The small Nixon Fork underground gold and copper mine near McGrath on the upper Kuskokwim River continued operations in 2012, according to its owner, Canada-based Fire River Gold Corp.
In late October, the mine was producing 3,800 tons of ore daily, twice the rate from earlier in the year, and had reached a stable production rate, according to Fire River spokeswoman Kimberly Ann.
What is encouraging is the performance of the ore mill at the mine, which is now achieving about 85 percent recovery of gold, she said.
Nixon Fork produces both a gold concentrate and gold bars, with the copper as a byproduct.
Concentrates and gold bars are flown from the remote site.
Fire River began operations at Nixon Fork in mid-2011. The mine had produced previously, but there was a history of operating problems.
The target rate for gold production is 30,000 ounces by the end of 2012, according to information on Fire River’s website, with a projected increase to 40,000 ounces in 2013 and 50,000 ounces in 2015.
The company will attempt to replace reserves that are mined with new resources added by exploration drilling, extending the life of the mine. There are now two drill rigs working on exploration drilling at the mine, on underground as well as above-ground targets, Ann said.
Nixon Fork has a long history. The mine was previously owned by Nevada Goldfields Inc., from 1993 to 1999, and St. Andrew Goldfields until 2008.
From 2004 through 2008 the previous owners spent more than $50 million in upgrades to processing facilities, mine infrastructure, permits and bonding.
Fire River Gold purchased the project in 2009 for $3.1 million in cash and shares. The company moved to reevaluate 9,381 meters of definition drilling that had been done in 2007 and 2008, but which was never fully evaluated.
The property encompasses 11,000 acres. The land, facilities and infrastructure have an approximate replacement value of $150 million, Fire River said on its website.
Terra could produce 1M ounces
Another remote gold mine project in Interior Alaska is in advanced exploration. WestMountain Gold Inc. of Denver reported it has concluded its summer 2012 exploration program at the company’s Terra Gold project in Alaska, with four diamond-drill holes involving 3,782 feet of core drilling.
The project is about 125 miles northwest of Anchorage in the Alaska Range.

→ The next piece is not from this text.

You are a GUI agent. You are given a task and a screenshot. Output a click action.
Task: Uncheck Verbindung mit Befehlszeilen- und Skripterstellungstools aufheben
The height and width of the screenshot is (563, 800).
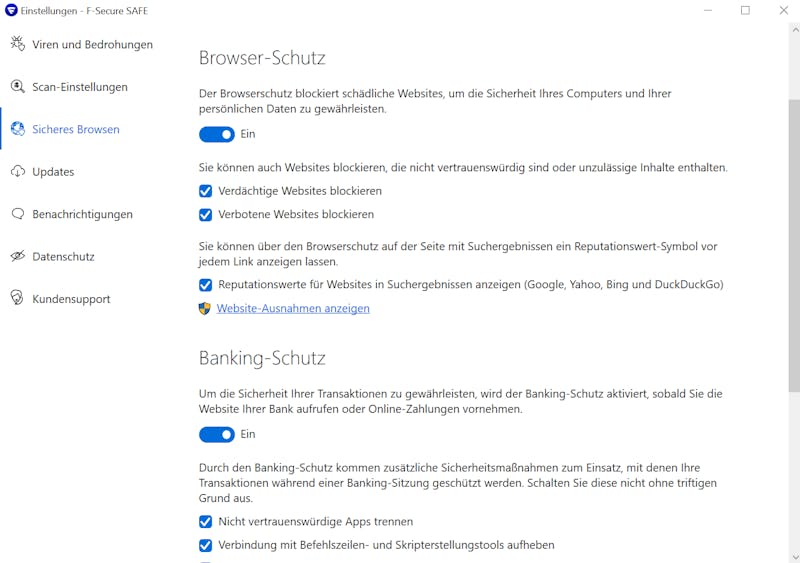coord(205,545)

“The Terra project continues to produce bonanza gold intercepts and we are confident that the resource will reach 1 million ounces. We are also enthusiastic about the positive gold intercepts and the completion of the on-site gold plant,” WestMountain CEO Greg Schifrin said in an Oct. 25 press release.
The drilling has extended the known vein system 200 meters north, WestMountain said.
The company also said a bulk sample mill at the site is now operational and that concentrates were produced in a one-week test run this summer.
Production of bulk samples will be expanded next summer with ore from several vein systems at the deposit, Schifrin said. Bulk concentrate samples will be flown from the site from an airstrip that has been constructed.
In other developments, Gustavson & Assoc., a consulting firm, will complete a third-party independent technical report on the project when assay work from 2012 drilling is completed. The report will include an updated resource estimate.
The Terra Gold project is being developed in a partnership with Corvus Gold, Inc. Terra Gold has the right to earn 51 percent of the project by spending $6 million on exploration and related work by December 2013.
Tim Bradner is a reporter for the Alaska Journal of Commerce.